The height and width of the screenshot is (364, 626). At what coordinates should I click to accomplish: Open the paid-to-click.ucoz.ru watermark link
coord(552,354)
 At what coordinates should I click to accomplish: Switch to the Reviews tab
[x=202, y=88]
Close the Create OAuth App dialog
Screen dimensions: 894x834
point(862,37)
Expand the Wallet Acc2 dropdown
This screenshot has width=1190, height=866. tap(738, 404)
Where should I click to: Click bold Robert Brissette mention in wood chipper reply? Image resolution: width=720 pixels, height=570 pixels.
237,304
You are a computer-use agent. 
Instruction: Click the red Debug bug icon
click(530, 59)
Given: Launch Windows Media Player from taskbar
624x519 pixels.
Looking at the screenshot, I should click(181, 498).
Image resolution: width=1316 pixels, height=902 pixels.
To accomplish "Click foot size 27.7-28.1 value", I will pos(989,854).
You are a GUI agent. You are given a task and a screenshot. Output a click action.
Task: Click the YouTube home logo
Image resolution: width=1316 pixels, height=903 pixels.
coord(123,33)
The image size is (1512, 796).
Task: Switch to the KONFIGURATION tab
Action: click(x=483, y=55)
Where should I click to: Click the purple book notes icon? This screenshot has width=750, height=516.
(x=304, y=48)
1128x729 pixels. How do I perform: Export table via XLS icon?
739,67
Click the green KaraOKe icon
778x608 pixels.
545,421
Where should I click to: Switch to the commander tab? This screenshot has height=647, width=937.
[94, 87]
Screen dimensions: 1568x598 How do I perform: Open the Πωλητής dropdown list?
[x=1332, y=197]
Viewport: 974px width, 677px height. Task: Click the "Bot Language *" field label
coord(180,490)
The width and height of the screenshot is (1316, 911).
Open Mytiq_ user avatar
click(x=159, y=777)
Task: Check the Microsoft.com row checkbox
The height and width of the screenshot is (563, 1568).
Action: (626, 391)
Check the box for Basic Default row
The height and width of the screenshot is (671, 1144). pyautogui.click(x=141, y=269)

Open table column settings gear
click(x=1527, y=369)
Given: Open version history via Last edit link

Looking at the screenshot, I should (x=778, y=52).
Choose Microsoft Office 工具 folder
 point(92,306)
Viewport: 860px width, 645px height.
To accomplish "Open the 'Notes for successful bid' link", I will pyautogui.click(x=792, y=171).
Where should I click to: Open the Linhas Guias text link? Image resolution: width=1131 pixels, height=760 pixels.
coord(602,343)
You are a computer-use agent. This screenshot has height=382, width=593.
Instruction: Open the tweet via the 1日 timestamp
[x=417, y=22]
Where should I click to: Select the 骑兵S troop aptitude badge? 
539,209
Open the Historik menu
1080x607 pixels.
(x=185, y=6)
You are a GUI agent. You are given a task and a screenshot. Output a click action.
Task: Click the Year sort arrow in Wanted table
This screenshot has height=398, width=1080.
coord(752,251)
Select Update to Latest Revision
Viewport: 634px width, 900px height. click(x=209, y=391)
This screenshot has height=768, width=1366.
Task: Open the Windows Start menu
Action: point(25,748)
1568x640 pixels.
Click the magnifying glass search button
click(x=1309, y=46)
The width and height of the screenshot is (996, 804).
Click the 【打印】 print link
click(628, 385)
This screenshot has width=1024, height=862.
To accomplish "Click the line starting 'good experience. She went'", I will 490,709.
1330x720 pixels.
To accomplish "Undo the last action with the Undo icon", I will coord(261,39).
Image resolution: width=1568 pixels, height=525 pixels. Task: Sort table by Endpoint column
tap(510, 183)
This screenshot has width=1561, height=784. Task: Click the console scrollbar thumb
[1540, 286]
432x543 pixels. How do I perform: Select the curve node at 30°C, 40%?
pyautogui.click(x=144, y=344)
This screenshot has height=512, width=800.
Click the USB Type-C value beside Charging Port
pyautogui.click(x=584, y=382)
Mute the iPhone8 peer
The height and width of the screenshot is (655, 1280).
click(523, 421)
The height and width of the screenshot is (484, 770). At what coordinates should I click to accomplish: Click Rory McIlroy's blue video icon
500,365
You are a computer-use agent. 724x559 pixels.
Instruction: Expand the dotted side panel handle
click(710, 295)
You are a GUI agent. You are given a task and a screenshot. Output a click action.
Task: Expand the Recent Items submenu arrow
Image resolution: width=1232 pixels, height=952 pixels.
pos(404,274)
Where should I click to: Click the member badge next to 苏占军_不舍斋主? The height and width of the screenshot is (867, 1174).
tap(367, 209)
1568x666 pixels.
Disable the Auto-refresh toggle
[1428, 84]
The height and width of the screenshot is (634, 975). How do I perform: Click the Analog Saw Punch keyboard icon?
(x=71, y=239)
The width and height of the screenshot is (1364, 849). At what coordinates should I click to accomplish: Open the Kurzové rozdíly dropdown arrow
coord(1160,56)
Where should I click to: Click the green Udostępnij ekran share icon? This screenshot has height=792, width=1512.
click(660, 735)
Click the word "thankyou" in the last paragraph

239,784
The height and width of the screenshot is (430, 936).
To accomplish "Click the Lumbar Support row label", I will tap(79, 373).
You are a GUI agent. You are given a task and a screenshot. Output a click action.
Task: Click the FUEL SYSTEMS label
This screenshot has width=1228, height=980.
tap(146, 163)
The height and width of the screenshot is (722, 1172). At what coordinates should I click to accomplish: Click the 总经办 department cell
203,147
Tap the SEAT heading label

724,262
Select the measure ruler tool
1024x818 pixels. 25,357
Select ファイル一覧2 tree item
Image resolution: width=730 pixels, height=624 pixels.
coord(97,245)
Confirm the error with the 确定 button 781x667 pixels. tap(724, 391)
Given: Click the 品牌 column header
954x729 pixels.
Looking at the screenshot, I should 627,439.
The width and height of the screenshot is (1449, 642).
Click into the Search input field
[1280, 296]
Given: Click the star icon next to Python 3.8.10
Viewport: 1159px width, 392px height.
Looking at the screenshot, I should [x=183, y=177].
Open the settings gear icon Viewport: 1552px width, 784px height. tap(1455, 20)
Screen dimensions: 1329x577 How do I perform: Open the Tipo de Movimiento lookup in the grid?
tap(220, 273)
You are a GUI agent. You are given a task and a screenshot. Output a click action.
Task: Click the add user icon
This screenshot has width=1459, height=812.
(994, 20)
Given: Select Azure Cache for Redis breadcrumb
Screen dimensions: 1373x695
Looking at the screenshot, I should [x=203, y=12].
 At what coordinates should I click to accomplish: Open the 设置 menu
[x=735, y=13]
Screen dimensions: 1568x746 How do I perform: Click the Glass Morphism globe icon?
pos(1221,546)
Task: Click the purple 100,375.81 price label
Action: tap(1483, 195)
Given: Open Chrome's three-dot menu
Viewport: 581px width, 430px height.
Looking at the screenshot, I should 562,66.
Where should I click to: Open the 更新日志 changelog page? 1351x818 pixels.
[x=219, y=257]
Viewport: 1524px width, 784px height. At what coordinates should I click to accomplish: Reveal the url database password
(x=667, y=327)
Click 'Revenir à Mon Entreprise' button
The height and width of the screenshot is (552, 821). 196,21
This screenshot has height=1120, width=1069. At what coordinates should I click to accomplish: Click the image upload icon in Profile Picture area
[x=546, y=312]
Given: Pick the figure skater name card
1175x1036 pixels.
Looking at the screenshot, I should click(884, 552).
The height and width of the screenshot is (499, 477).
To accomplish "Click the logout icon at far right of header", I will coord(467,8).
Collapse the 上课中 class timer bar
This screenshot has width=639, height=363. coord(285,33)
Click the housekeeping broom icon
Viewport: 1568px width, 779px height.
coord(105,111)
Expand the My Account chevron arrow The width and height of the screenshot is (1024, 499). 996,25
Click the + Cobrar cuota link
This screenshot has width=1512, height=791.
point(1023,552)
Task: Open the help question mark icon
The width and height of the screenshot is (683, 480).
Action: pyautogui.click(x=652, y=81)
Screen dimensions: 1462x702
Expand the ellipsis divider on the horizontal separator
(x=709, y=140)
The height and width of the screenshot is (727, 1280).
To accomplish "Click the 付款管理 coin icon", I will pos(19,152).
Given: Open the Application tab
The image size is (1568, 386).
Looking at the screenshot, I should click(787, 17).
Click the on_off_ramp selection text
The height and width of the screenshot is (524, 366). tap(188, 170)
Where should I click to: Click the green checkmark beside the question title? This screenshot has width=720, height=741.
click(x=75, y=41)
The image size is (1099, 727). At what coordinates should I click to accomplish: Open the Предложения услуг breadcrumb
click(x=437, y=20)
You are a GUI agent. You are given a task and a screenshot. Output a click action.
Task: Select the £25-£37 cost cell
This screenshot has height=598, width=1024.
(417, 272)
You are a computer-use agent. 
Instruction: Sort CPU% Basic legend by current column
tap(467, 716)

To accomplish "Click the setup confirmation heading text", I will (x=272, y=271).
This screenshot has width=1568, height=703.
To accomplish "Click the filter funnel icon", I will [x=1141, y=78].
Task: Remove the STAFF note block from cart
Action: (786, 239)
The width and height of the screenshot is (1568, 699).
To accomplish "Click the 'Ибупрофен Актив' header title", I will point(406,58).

■ ■ ■

(Exercise goal) Could you report how many lines of the listing above hold "header"? Only the number is needed.

(Result of the task) 3